# Grading



## Stuey (Dec 11, 2009)

I have my second grading coming up. I am really looking forward to it! My first grading I was stupidly hung over pretty bad. Held it together for the most part until I got home. I intend to get a distinction this time though! I KNOW I am good enough!

Does anyone else have this system of grading whereby you get a pass, (a lot of work needed to perfect stuff but basically got it), a merit (spot on with most of the material, few things to work on) and a distinction, (Damn, your on fire!)?

Also, it seems that higher up there a loads of different things to remember, like different combos, kata, one/two steps, basics, foreign terms, etc, etc. Is there any way to make remembering all this different stuff a little easier?


----------



## Jade Tigress (Dec 11, 2009)

In both the systems I trained my Sifu always had a checklist of sorts. There was a scale on performance for each thing tested, be it a form, techniques, sparring, footwork, whatever the test consisted of at that level. You had to score above the minimum requirements. There was also a spot for notes on each one.

At my first school, we were either passed or failed and then shown our results. At my second school we were told the things we really excelled at and the things that need work and were then shown how to improve the weak areas. After that we learned whether we passed or not. 

So yeah, there was a distinction there of exactly where you were for each area. I found it very helpful. 

Good luck on your test! Eat a good meal the night before and get plenty of rest. :asian:


----------



## Stuey (Dec 11, 2009)

Thats where I went wrong last time! It was a good meal I should have had instead of a bottle of Vodka! I defo wont be making that mistake again.


----------



## terryl965 (Dec 11, 2009)

For me I use a pass or faill option with a Ten part test, one being Physical Fitnees, Kata/Poomsae, One Steps, Punches, Blocks, Kicks, Sparring, Attitude, Written portion and attendance. If that all adds up to 80% or better they pass if not the fail and can retake in thirty days at no additional charge.


----------



## Stuey (Dec 11, 2009)

terryl965 said:


> For me I use a pass or faill option with a Ten part test, one being Physical Fitnees, Kata/Poomsae, One Steps, Punches, Blocks, Kicks, Sparring, Attitude, Written portion and attendance. If that all adds up to 80% or better they pass if not the fail and can retake in thirty days at no additional charge.


 Thats a good idea. I like that one. I guess some clubs here will un-officially grade in class if you have tried and failed, so its similar.


----------



## Jade Tigress (Dec 13, 2009)

## INFORMATION PROVIDED
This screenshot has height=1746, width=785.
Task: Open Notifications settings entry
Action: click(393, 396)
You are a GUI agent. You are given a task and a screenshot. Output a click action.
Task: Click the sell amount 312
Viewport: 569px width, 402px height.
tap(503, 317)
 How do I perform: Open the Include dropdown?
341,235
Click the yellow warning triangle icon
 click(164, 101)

...

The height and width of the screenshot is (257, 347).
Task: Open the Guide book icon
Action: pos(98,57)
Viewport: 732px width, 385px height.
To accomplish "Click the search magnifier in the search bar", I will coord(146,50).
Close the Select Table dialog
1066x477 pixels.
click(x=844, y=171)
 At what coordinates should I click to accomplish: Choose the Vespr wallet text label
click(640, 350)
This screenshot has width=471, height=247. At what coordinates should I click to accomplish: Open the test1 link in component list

* * *

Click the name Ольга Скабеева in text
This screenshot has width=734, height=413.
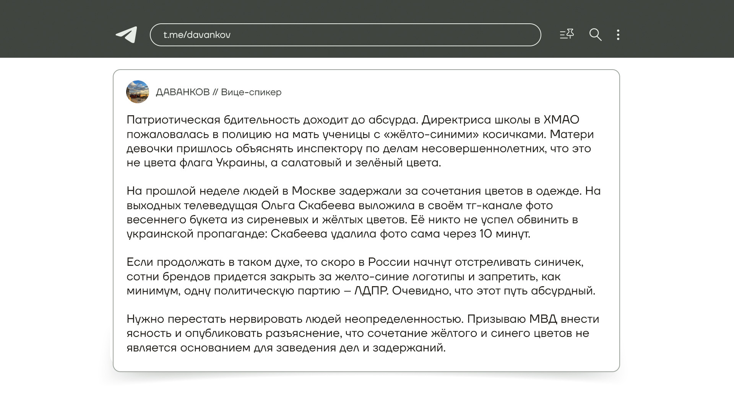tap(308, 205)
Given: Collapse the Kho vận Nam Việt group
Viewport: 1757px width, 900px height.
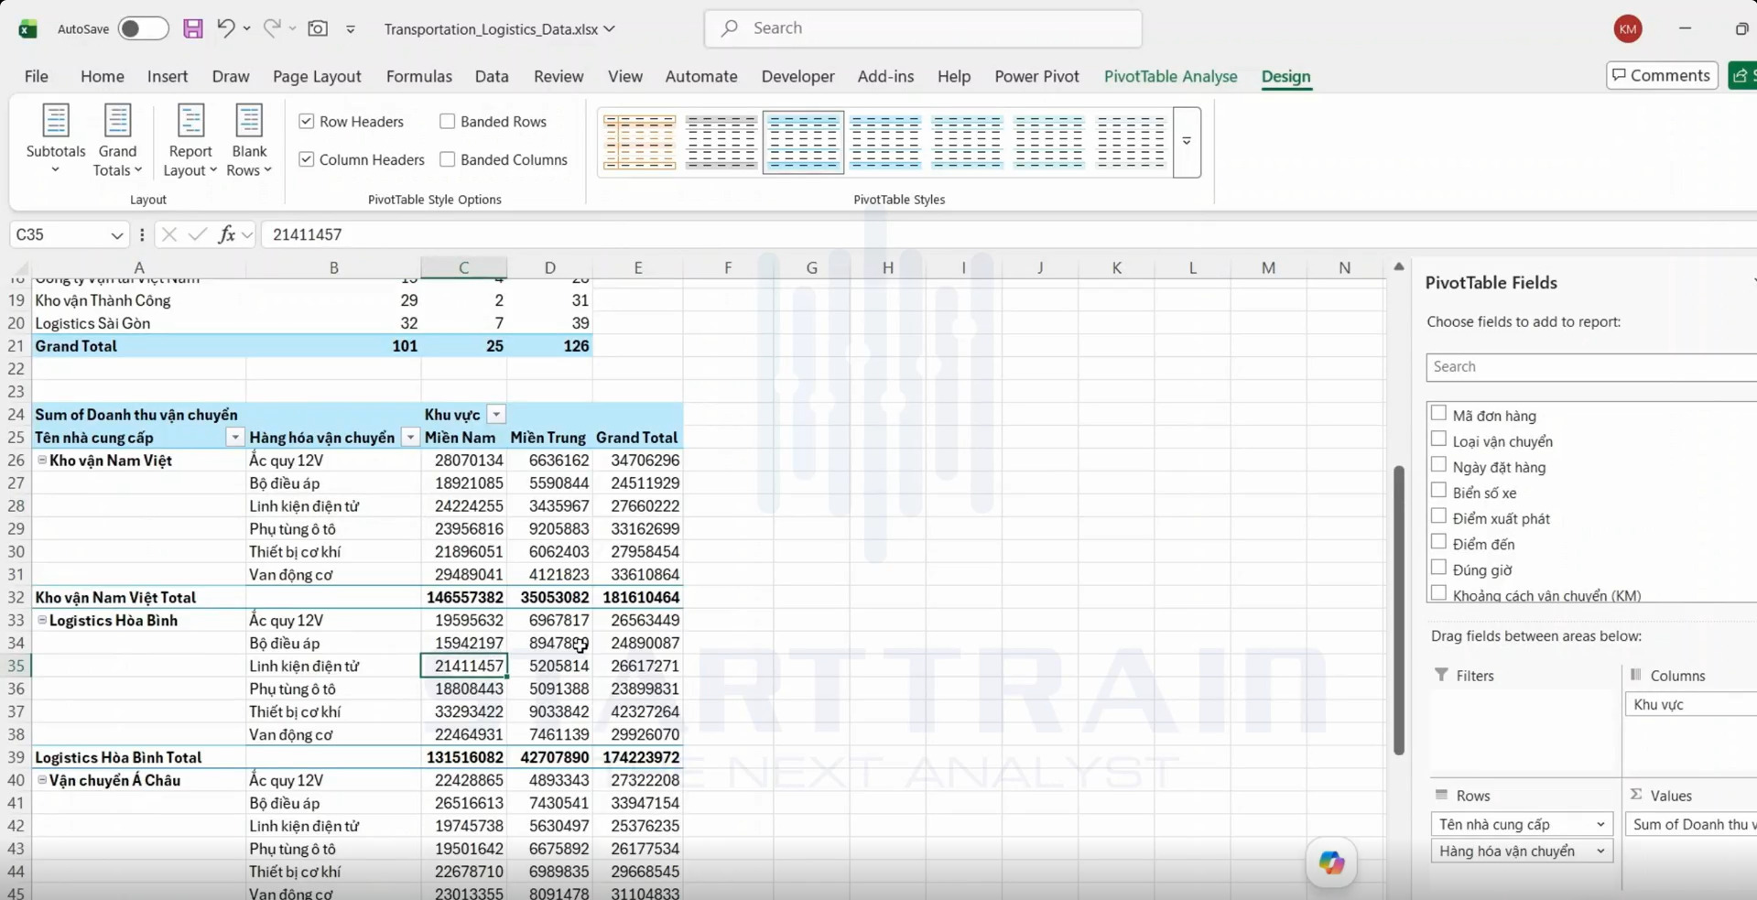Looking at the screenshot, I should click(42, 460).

## CHALLENGES
1 - In the thread about martial arts grading, what total must a student reach on the ten-part test to pass?
2 - Carry the thread about martial arts grading forward from the point where it stops.
The three blocks of data play no part in what comes next.

## OUTPUTS BY TASK
1 - 80% or better.

2 -
When is your grading? Was it this weekend? Let us know how it went/goes.


----------



## Tez3 (Dec 13, 2009)

Stuey said:


> I have my second grading coming up. I am really looking forward to it! *My first grading I was stupidly hung over pretty bad.* *Held it together for the most part until I got home.* I intend to get a distinction this time though! I KNOW I am good enough!
> 
> Does anyone else have this system of grading whereby you get a pass, (a lot of work needed to perfect stuff but basically got it), a merit (spot on with most of the material, few things to work on) and a distinction, (Damn, your on fire!)?
> 
> Also, it seems that higher up there a loads of different things to remember, like different combos, kata, one/two steps, basics, foreign terms, etc, etc. Is there any way to make remembering all this different stuff a little easier?


 

Yesterday I was listening to my shift partner, an ex Para himself telling two Para recruits to get drunk the night before their 10 miler on P Company because 'you'll have run five miles before you even sober up' then the next five is easy! ROFL.


----------



## Stuey (Dec 13, 2009)

Oh yeah baby! 11th kyu Stu here. No hangover too.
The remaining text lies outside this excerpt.